Tuesday 27 June 2017, 4.00PM to 5.00pm

Speaker(s): Sonia Bishop, Associate Professor, Dept. Psychology and Helen Wills Neuroscience Institute, UC Berkeley

Abstract

In many prior fMRI studies, exploration of tuning to facial features has been constrained by use of face stimuli of similar age, status and ethnicity, with limited posed expressions. In the main study I plan to discuss, we sought to overcome these limitations by collecting fMRI data while subjects viewed a large number of real-world faces. By taking advantage of the natural diversity present in these stimuli, we were able to fit and test voxel-wise multi-feature encoding modelsthat captured tuning to a range of semantic and structural face features. Our findings revealed that within non-retinotopic occipital-temporal cortex (OTC), semantic models comprising emotion- and identity-related features outperformed structural models based on facial landmarks or texture. We identified three dimensions that explain significant variance in voxel-wise tuning to semantic features. These encoded facial valence, expression arousal, and dominance. Identity- and expression-related features loaded jointly on the first and third of these dimensions contradicting accounts proposing independent processing of these features. Within the fusiform face area, we observed a posterior to anterior gradient of tuning to all three dimensions. Meanwhile, posterior STS voxels primarily showed sensitivity to face features with high weights on the expression arousal dimension. These findings suggest that social-affective dimensions structure tuning to faces within OTC, potentially reflecting the biological importance of these dimensions.
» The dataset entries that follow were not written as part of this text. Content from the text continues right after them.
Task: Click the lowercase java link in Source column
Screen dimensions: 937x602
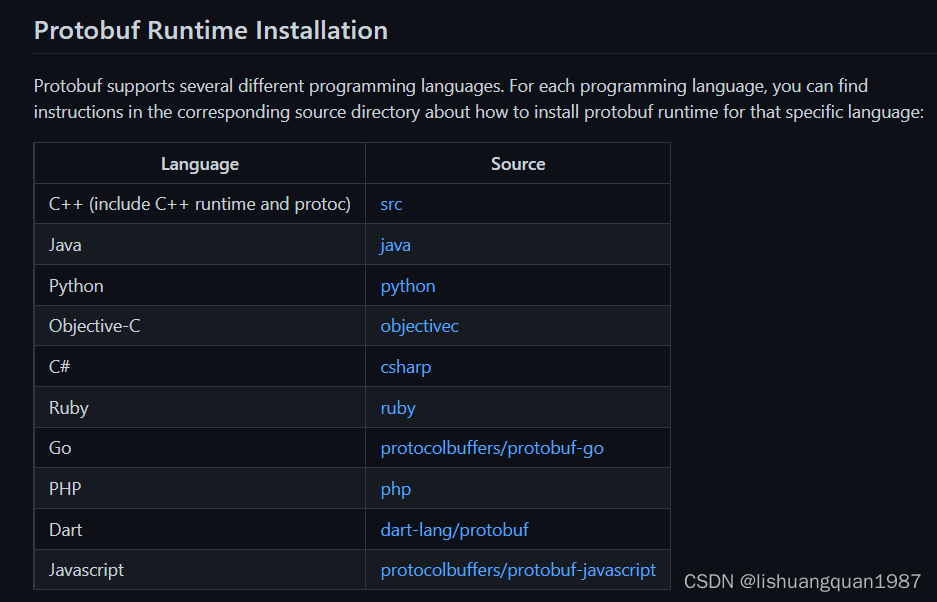Action: point(395,245)
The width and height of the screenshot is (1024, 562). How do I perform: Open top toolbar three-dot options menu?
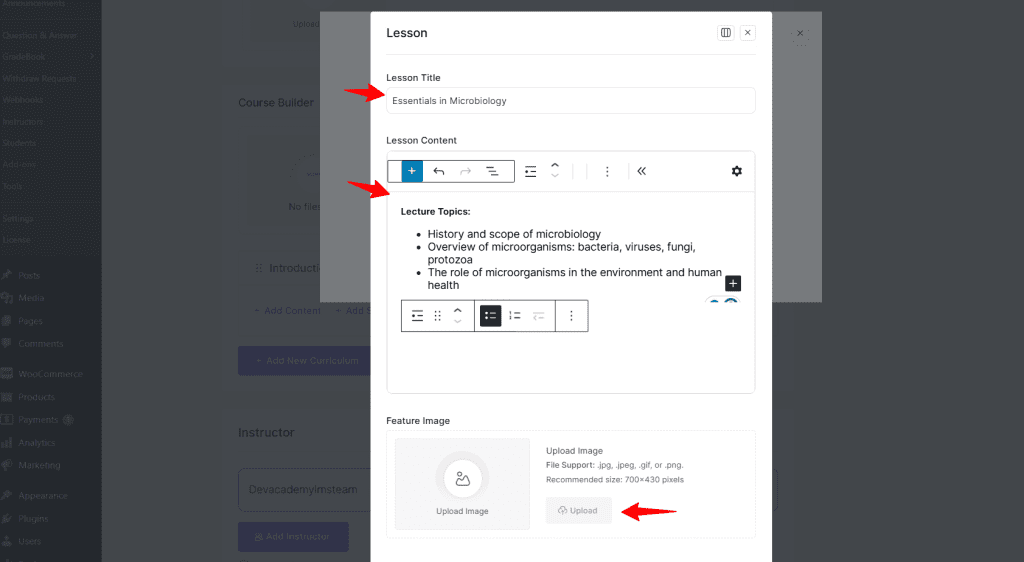[x=607, y=171]
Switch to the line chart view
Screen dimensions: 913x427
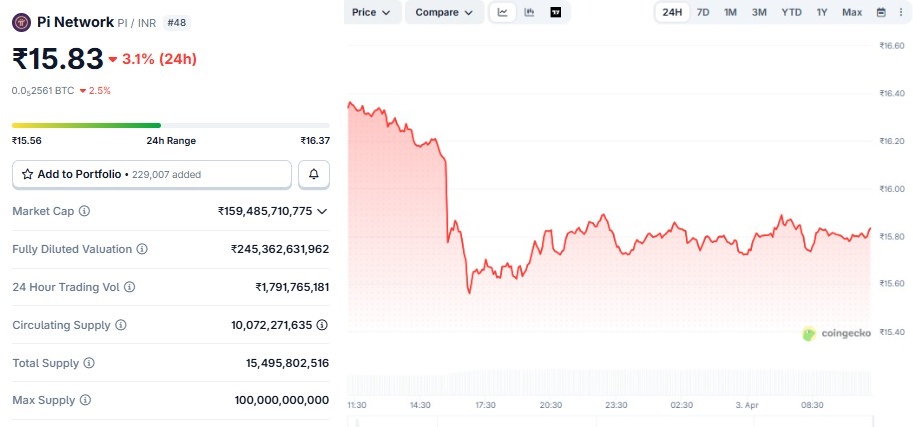coord(502,12)
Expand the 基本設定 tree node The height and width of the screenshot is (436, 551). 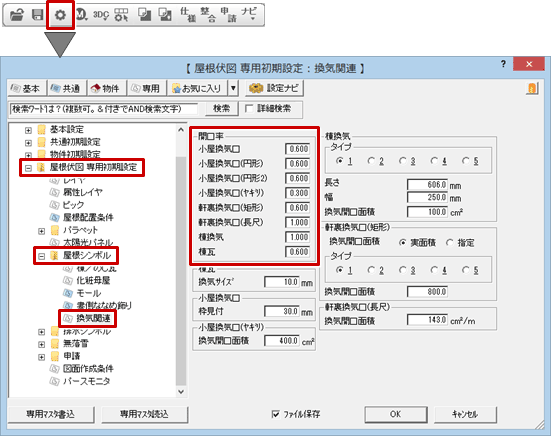point(28,130)
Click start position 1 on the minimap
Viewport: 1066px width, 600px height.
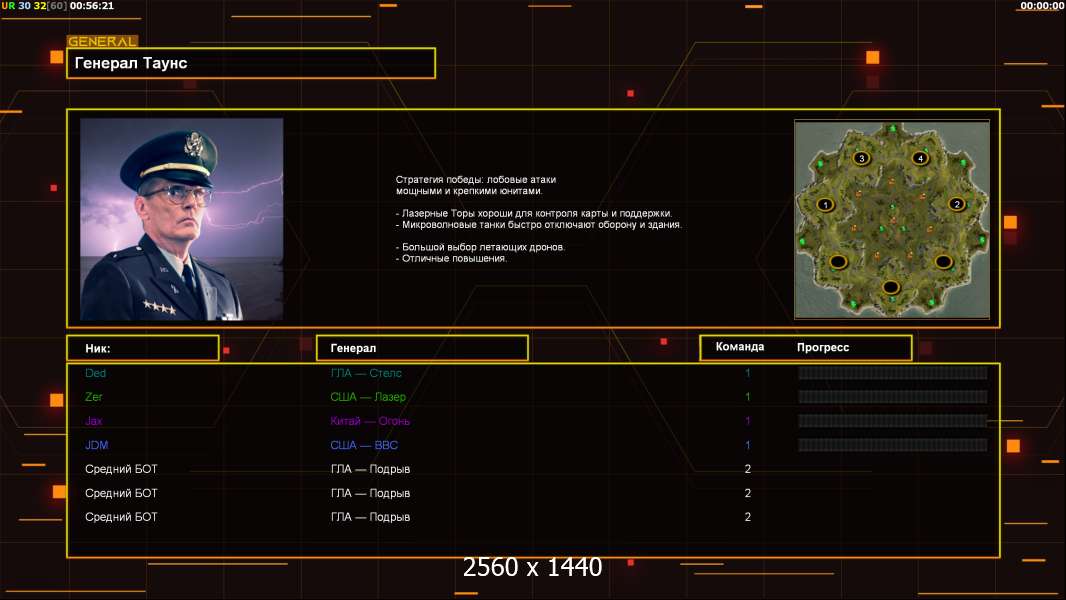tap(826, 204)
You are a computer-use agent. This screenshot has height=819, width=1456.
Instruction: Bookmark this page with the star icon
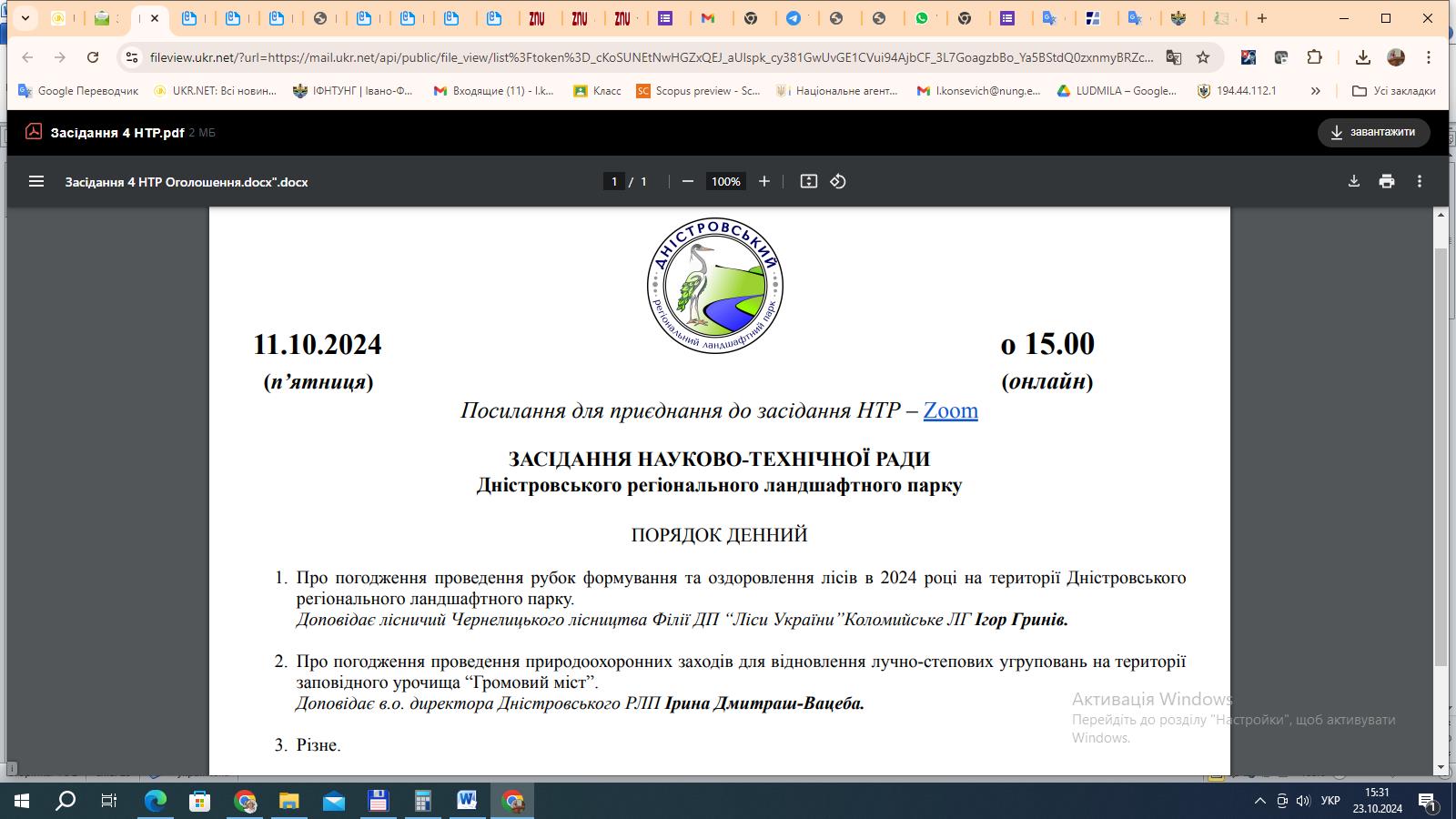pyautogui.click(x=1202, y=56)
If time allows, I will also present findings from a second study using a similar approach to investigate the cortical representation of emotional natural images spanning a wide range of semantic categories. Findings from this second study indicate that, within OTC, many voxels show combined tuning to stimulus semantic category and emotional content (valence and arousal). This is particularly evident for animate stimuli.